JAKARTA - Indonesia mempunyai pekerjaan rumah (PR) besar untuk menciptakan akumulasi dana keuangan yang bersifat jangka panjang. Wakil Menteri Keuangan (Wamenkeu), Suahasil Nazara, mengatakan PR itu sangat penting diselesaikan karena Indonesia masih memiliki banyak sekali infrastruktur yang harus dibangun dengan kebutuhan pendanaan yang besar.

Hal itu menjadi salah satu faktor pendorong pemerintah menerbitkan Undang-Undang tentang Pengembangan dan Penguatan Sektor Keuangan (UU P2SK) sebagai payung hukum dalam mendorong akumulasi dana jangka panjang.

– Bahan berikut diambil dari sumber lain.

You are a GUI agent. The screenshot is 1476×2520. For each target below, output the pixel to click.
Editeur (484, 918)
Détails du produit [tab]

Sektor keuangan, jelas Suahasil, memegang peran penting dalam akumulasi dana jangka panjang, lantaran akumulasi dana tersebut membutuhkan instrumen, ketersediaan dana, kepastian hukum, perlindungan, dan keyakinan yang harus diatur dengan baik.

Selain dana jangka panjang, ia mengungkapkan terdapat empat pilar fokus lain dalam UU P2SK, yaitu penguatan kelembagaan dari otoritas sektor keuangan, memperkuat tata kelola industri keuangan, perlindungan terhadap konsumen produk keuangan, serta literasi, inklusi, dan inovasi sektor keuangan.

Libatkan Swasta

Menanggapi pernyataan Wamenkeu itu, pakar ekonomi dari Universitas Airlangga, Surabaya, Imron Mawardi, mengatakan Indonesia memang membutuhkan akumulasi dana keuangan yang bersifat jangka panjang untuk memenuhi kebutuhan pembangunan infrastruktur. Namun demikian, kalau akumulasi tersebut dipenuhi dari utang maka akan membebani keuangan negara.

"Kita memang membutuhkan dana semacam itu karena kebutuhan infrastruktur ke depan yang masih besar. Tapi jika itu dipenuhi dengan utang dan obligasi, akan membebani keuangan negara," kata Imron.

Dia mencontohkan, setiap tahun pemerintah harus membayar cicilan utang dan bunga sekitar 500 triliun rupiah atau hampir seperempat dari kekuatan APBN. Akibatnya, kemampuan APBN dalam pembangunan menjadi terbatas.

"Pemerintah seharusnya menggunakan model-model kerja sama dengan swasta dalam memenuhi kebutuhan infrastruktur. Contohnya, Surabaya bekerja sama dengan sejumlah pengembang dalam membangun infrastruktur di wilayah Surabaya barat. Model-model seperti ini bisa diadopsi untuk memenuhi kebutuhan infrastruktur," jelas Imron.

Pada kesempatan yang lain, pengamat ekonomi dari Universitas Diponegoro (Undip) Semarang, Esther Sri Astuti, mengatakan pembangunan infrastruktur harus dibiayai dari dana jangka panjang juga, seperti surat utang negara, obligasi dan dana pensiun. Sebab, tenornya relatif panjang dan dananya relatif murah.

"Selama ini, pembangunan infrastruktur menggunakan dana jangka pendek seperti pinjaman bank yang bunganya lebih tinggi. Sebaiknya pemerintah membentuk lembaga investment house yang mengelola dana jangka panjang seperti di Jepang dan Korea," katanya.